Following is a simple version of my original code.
Basically; the code does two things
(1) optimize the objective function use the gradient descent
(2) control the gradients computed from (1) by through a neural network
a = Variable(torch.Tensor([-2.]),requires_grad=True)
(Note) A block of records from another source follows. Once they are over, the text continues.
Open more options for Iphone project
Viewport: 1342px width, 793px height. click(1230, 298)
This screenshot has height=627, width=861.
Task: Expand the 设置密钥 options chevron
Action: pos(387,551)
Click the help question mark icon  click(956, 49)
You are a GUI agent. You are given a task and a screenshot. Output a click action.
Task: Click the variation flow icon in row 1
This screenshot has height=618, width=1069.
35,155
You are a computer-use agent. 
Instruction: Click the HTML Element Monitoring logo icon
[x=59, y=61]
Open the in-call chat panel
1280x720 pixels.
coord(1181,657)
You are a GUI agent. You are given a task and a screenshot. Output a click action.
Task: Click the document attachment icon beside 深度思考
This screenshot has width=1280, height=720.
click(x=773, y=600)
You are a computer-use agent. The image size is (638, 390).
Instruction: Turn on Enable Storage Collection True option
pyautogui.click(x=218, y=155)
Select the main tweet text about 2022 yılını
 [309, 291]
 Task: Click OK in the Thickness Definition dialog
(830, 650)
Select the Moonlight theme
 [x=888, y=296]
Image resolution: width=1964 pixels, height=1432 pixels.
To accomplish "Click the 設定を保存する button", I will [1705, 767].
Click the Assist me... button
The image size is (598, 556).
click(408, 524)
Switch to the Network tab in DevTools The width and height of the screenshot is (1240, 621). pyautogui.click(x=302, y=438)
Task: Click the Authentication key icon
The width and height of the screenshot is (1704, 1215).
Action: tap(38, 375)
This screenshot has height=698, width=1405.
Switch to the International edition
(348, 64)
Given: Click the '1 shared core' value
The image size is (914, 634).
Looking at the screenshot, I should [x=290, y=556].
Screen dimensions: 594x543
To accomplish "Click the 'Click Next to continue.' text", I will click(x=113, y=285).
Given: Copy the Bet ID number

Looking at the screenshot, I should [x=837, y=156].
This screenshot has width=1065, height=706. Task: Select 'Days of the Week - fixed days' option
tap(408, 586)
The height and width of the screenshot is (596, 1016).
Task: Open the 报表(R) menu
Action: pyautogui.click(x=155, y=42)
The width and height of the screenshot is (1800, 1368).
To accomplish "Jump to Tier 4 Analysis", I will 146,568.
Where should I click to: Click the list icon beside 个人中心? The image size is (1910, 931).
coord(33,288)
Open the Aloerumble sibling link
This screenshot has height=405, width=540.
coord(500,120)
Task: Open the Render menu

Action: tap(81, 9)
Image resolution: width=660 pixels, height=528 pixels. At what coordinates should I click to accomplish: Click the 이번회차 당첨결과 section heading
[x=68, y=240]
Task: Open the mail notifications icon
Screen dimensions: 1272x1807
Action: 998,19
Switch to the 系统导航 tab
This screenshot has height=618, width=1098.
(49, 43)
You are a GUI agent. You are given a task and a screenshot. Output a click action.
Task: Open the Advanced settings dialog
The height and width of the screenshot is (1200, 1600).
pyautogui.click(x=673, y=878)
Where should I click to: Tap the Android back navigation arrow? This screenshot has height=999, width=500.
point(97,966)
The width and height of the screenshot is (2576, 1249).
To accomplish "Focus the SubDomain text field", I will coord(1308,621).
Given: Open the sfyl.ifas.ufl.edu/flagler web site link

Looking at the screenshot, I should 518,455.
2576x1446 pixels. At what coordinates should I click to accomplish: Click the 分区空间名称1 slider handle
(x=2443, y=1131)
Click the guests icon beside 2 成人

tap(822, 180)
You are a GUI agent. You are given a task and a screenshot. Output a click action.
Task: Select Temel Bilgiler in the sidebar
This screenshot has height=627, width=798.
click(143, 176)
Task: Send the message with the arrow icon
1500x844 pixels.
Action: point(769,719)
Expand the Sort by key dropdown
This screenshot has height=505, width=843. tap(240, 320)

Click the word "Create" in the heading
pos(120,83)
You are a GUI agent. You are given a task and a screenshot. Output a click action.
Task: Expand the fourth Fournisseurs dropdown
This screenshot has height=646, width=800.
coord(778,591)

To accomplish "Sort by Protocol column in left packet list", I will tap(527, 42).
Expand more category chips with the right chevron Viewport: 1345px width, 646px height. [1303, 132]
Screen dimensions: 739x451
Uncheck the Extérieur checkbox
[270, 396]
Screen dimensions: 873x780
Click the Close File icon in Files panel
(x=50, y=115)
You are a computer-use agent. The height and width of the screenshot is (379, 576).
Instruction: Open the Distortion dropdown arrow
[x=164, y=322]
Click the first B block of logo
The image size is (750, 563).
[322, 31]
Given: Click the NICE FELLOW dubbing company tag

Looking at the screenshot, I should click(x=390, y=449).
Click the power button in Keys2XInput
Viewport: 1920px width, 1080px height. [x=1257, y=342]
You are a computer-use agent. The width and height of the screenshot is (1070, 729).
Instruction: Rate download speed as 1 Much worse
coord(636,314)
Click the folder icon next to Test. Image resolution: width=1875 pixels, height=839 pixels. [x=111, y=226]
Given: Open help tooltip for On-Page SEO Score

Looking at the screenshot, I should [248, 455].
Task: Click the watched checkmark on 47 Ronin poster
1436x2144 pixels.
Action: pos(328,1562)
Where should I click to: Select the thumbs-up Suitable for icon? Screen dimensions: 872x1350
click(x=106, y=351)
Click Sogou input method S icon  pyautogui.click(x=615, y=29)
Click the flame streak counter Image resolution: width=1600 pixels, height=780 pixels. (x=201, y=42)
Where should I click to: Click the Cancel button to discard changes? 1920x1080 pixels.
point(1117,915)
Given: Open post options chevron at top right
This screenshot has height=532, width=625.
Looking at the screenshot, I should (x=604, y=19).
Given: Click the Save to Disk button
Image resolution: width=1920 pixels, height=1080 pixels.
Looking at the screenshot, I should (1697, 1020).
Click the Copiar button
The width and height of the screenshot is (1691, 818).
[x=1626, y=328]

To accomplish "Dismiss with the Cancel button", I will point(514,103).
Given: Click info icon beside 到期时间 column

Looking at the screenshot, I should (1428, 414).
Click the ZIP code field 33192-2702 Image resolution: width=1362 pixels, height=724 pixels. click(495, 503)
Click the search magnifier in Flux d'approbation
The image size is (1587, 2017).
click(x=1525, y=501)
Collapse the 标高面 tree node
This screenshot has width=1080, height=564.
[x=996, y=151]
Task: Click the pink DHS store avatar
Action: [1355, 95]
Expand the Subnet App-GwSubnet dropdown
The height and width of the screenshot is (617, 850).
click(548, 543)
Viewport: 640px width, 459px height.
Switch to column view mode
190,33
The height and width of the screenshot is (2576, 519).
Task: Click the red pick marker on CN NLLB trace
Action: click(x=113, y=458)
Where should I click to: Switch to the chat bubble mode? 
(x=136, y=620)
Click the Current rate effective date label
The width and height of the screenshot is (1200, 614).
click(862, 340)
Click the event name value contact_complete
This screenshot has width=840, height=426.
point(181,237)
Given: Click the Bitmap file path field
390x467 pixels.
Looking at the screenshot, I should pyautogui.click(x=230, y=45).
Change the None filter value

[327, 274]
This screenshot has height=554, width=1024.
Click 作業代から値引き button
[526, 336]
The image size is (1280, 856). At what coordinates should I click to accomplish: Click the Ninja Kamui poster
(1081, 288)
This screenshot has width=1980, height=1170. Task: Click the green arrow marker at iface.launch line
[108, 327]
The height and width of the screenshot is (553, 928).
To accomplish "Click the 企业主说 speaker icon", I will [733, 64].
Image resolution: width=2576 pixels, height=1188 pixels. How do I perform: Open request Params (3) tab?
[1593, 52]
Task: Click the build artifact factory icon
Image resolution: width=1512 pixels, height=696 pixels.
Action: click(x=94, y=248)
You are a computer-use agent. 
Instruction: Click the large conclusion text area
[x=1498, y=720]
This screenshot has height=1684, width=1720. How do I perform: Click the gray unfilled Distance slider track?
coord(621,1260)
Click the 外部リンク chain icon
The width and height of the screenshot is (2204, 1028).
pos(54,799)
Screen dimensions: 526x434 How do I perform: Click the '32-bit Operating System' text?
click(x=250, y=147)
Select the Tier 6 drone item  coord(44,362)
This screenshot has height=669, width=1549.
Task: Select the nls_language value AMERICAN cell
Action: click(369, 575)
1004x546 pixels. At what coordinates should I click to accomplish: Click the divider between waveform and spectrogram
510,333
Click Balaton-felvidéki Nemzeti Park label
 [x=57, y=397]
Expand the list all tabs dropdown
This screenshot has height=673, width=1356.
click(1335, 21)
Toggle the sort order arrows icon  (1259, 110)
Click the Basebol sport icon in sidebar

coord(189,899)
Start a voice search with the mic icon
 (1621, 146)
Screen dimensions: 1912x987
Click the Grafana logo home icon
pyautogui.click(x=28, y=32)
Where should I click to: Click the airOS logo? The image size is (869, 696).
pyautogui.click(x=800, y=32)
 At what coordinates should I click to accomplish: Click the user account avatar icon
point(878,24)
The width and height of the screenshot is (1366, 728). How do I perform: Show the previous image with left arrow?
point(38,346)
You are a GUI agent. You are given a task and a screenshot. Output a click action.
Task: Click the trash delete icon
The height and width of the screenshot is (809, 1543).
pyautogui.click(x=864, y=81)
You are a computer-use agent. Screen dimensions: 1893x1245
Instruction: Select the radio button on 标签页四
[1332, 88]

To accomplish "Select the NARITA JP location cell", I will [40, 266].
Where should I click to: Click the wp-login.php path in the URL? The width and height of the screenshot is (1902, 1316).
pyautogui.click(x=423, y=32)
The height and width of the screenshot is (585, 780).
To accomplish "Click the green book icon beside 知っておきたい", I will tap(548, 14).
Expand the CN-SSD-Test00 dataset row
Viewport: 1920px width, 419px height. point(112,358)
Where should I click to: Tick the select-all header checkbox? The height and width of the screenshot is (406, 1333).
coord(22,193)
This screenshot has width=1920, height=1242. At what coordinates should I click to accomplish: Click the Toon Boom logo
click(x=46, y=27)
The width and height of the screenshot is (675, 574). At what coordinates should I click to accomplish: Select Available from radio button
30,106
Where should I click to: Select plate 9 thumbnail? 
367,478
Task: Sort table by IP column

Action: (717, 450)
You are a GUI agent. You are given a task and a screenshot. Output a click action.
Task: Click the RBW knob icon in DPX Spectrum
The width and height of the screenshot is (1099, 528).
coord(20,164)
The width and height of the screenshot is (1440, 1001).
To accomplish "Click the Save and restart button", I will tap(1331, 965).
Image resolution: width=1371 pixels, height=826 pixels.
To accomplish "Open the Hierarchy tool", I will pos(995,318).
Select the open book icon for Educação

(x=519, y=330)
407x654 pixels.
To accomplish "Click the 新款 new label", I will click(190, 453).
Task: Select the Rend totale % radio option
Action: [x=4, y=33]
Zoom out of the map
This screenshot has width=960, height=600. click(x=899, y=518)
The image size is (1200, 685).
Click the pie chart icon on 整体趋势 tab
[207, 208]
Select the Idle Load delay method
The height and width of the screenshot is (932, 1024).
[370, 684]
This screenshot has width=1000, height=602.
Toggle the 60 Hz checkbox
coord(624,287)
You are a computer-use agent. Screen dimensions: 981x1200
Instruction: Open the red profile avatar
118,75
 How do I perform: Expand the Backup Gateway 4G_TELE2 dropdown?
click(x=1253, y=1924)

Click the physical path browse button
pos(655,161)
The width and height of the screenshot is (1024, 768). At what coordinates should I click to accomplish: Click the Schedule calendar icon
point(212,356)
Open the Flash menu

b = Variable(torch.Tensor([-2.]),requires_grad=True)
z = 2*x+10
nn = Control_Variate() # a simple neural network
var_opt = torch.optim.Adam(nn.parameters(), lr=0.1) # notice params are neural network weights
for i in range(1000):
f_z = nn(a*x+b)
der_shape = torch.ones(f_z.size())
loss = torch.mean((f_z-z)**2)
loss.backward(der_shape)
gr_a = a.grad.clone()
a.grad.data.zero_()
gr_b = b.grad.clone()
b.grad.data.zero_()
g_a = Adam_Optim(gr_a) # my own Adam optimizer
g_b = Adam_Optim(gr_b)
b.data.sub_(g_b) # update a and b
a.data.sub_(g_a)
# now, do the variance control
var_opt.zero_grad()
var_loss = torch.mean((gr_a+gr_b-5)**2) # control the variance of changing weights
var_loss.backward()
var_opt.step()
print("done")
The problem I have is that at
var_loss.backward()
It says that
RuntimeError: element 0 of tensors does not require grad and does not have a grad_fn
but my backward() differentiates w.r.t. neural network weights; and gr_a
and gr_b
are function of my variable a
and b
where I have declare to be requries_grad=True
So I’m quit confused why I receive this error message